PHILIP AYNSLEY SMITH
Lilac Cottage Westleton Suffolk
Letter from Agnes Smith (1803 - 1871) to her sister Jane Smith (1807 - 1885)
Loanend, Sept 13 1842
I received yours and would have answered it before this, but I have been very unwell, until within this day or two I have not been out of bed After you left us, Helen and I went to Cheswick on the Friday where my visit was cut short as I came home on the Tuesday, P. being very unwell she blamed having done more than she was able the Day before you left with the ironing, feeling at the time unwell her complaint had been infectious as I had it in the same way, a kind of English cholera common at this season of the year P. and I are well again but I am sorry to inform you that my mother took it yesterday it is what we all along dreaded what the result may be is hidden from us her bowels are very much affected and as you know the way she goes on it is a dreadful complaint both to herself and those who have to do anything for her she has not tasted food of any kind for these two days and cannot be persuaded to take the least drop of medicine to assist nature in her weak state if there is not a change for the better soon it appears almost impossible that she will stand it long but she has went through a great deal and even yet the strength of her voice astonishes us as a person in previous good health is soon reduced very low with a complaint of that kind.
My Father’s eyes has not improved he has been attending Dr.

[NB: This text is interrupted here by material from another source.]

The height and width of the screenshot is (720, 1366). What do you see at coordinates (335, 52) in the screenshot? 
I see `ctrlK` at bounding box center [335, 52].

Moffat for the last ten days who has been practicing at Berwick upon the Eyes by applying the fumes of Prussic Acid to them, which was said to have performed the most wonderful cures we had heard of the thing before and treated it as a bit of quackery but people will do a great deal for sight and Dr Cahill advised my father to make a trial of it as he assured him it would do no injury if it did no good the first time it was applied to my Father it affected him very much with pain in the head & sickness so that he nearly fainted and had to go to Bed in the Doctor’s lodgings for nearly an hour in the subsequent
I must now conclude with love to you all you will hear from me soon again about my mother
I remain, my dear Jane
Your affectionate sister
P.S. as it is probable you will receive this on Friday I will write a few lines if possible to reach you on Sunday as you will be anxious to hear how my mother is.
Cahill, part of that nexus of civic leaders in Berwick, had been a medical attendant or doctor at the Berwick Dispensary and Infirmary since 1815, and was its secretary in 1818-1829. This charitable institution, at 18 Quay Walls, benefited the ‘sick poor’ and industrious sick within a twelve-mile radius, and treating around 140 persons a year between 1814 and 1854. (The Local Historian, May 2007 p110.)
As DNA can now tell you that a third cousin shares zero DNA with you - do you feel less related to them at that point? Or what about the third cousin who shares more than normal with you? Is there now a difference in how you view your relation to both of those?’